Normally my horses live out 24/7 and are rugged up in winter.... but if we have a winter like the last two, I want them inside (hopefully my stables will be finished in time!)


----------



## jenz87 (8 September 2011)

You can buy shredded news paper as horse bedding if thats any help. 
We had a livery on it once, its good for allergies etc but i wasnt keen myself, as i dont really like shavings either. 
But paper is a bedding, people do use it if thats any help


----------



## The_snoopster (8 September 2011)

I found it too messy and blew all over the place, it made the muck heap look like a land fill site.


----------



## Splish & Masons mum (8 September 2011)

I used shredded paper mixed in with shavings last year for my boy, I found that the paper didn't "fluff" up enough when he stood on it to make a nice thick bed, but they are pretty absorbent
It also depends on how it's shredded.
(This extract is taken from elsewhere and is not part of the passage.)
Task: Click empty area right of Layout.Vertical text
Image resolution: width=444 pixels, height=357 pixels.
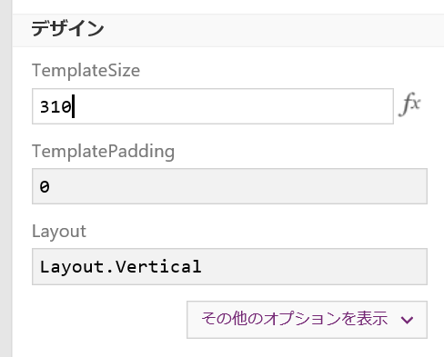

If it's cross cut (ie into tiny squares) then that's fine and it mixes in well, if it's cut into strips then it's a bit more like straw to much out and can be a pain!
I didn't have any problems using it, and I'm just starting to think about stockpiling it again for this winter (I get it from my work, and the horses are out 24/7 over the summer) - I use about 2 bales of shavings to 1 bag of shredded paper.
good luck!


----------



## JadeyyBabeyy (8 September 2011)

i used to use it 
the only reason i used it was because mine lived out 24/7 and only came in in pouring rain/snow to allow rugs to dry, i found the paper worked really well, i had it on rubber matting so only enough to absorb the wee. 
i wouldnt say no if your'll only use the stables now and again, saves you buying shavings/straw  you can always try it and see how you and your horses get on with it, not like it will have cost you
good luck x


----------



## Shutterbug (8 September 2011)

I used it once - never again, I absolutely hated it


----------



## Racergirl (8 September 2011)

I love paper as bedding - it fluffs well I find, and its easy to top up cheaply (spent many an hour when my horse was on box-rest shredding in front of the telly!!)  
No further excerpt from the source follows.